Escutei “Rumo ao Infinito” como se fosse também uma resposta, um diálogo com outra
canção do mesmo autor, “Trajetória”, gravada em “Samba meu”. Nesta, um ser
apaixonado e desiludido anuncia sua partida, após perceber-se desprezado.
“Agora queira dar licença que eu já vou, deixa assim, por favor...”. Mais íntegro
e sereno, o par parece responder, em “Rumo ao Infinito”: “vem cá, me dê um
abraço, isso é coisa de momento, eu sei que vai passar”. Tudo perfeito: vocal,
arranjo, música e letra encaixadinhas. Que grande clássico Maria Rita perpetrou
nesse trabalho...
E
emenda com outra de Arlindo Cruz, “Mainha me ensinou”, e quem disse que não
pensa em Elis Regina ao ouvir esta canção é mentiroso ou muito distraído.

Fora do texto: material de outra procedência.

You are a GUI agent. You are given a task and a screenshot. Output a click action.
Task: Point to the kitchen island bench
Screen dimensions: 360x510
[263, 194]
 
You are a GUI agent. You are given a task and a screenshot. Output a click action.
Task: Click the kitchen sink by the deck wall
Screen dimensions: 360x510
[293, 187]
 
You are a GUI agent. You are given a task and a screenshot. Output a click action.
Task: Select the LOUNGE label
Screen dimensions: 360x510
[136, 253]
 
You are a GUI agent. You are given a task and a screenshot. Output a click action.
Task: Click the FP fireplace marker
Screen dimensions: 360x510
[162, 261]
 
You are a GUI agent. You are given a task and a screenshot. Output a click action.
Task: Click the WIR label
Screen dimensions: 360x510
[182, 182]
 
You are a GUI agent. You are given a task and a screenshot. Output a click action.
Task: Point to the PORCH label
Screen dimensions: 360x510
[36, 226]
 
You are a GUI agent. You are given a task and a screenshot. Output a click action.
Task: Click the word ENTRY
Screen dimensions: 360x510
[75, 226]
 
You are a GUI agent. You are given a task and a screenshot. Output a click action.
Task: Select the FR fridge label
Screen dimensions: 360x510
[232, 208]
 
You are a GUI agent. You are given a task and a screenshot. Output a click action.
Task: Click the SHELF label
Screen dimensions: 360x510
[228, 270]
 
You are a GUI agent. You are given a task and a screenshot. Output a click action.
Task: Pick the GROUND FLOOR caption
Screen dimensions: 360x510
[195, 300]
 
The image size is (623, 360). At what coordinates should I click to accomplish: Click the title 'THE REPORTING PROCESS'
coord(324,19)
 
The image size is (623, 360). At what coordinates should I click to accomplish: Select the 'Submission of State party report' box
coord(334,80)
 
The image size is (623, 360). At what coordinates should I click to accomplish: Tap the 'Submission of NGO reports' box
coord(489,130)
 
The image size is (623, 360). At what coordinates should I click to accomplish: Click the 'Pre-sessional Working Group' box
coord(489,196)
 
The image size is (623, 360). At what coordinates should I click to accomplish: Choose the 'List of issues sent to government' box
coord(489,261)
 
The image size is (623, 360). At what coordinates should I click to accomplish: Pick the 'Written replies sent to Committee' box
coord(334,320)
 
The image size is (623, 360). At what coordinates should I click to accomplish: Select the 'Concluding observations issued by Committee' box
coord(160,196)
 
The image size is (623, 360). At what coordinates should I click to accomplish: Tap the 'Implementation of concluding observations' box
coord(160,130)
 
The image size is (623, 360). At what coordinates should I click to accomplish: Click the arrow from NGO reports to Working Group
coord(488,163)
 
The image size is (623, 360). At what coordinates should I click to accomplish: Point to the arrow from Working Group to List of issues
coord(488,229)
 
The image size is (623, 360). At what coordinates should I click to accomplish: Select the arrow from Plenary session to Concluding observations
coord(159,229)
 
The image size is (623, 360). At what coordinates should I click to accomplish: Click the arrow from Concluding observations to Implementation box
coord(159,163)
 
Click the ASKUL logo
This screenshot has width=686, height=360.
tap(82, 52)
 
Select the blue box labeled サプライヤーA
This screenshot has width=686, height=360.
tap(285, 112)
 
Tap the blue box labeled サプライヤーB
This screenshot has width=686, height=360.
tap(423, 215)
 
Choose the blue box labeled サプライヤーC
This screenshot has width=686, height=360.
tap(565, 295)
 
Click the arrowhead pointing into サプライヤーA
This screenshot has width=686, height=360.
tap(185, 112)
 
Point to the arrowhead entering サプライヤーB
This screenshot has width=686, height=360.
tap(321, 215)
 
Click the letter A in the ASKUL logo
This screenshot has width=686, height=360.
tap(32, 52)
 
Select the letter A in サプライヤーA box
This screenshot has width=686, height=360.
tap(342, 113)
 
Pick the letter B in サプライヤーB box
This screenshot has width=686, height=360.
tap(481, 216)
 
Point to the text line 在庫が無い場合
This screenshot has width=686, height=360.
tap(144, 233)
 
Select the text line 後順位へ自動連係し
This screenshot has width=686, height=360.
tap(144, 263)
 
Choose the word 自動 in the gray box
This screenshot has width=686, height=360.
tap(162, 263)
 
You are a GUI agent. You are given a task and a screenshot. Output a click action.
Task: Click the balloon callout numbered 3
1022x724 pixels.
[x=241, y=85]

Mainha ensinou Maria Rita e todas as outras cantoras que vieram depois dela
como é que se faz. Ninguém aprendeu mais que a filha, geneticamente
aparelhada para fazer isso melhor que ninguém. A música não descreve uma mãe
cantora ensinando o ofício à filha. Mostra uma mãe sábia ensinando a cria a ser
um ser humano por inteiro, a ser gente. Depois de ter cantado o repertório de
Elis Regina e de ser laureada por público e crítica por isso, Maria Rita hoje
não tem medo de nenhum grave, nenhum agudo, nenhum desafio profissional
parece-lhe mais arriscado. E, primeira cereja do bolo, emenda “Mainha me
ensinou” com uma música da compositora Joyce, "No mistério do samba", a mesma de “Essa mulher”, tida
como uma das canções eternizadas por Elis que mais expressam a percepção da
própria Maria Rita com sua vida e sua escolha por ser cantora.
Nesta
altura, o clima do álbum já é de pura celebração e homenagem ao samba. Nada
mais apropriado que encerrá-lo com “É corpo, é alma, é religião”, do mesmo
Arlindo. Espécie de testamento da própria cantora, a letra começa dizendo: "eu não nasci no samba, mas o samba nasceu em mim", e se desenvolve em grande apoteose carnavalesca, encerrando um extraordinário novo trabalho de Maria Rita. Extraordinário, não: "Coração a batucar" é o melhor disco já gravado por Maria Rita. Arranjou pra cabeça, cantora... É óbvio que mal podemos esperar pelo próximo.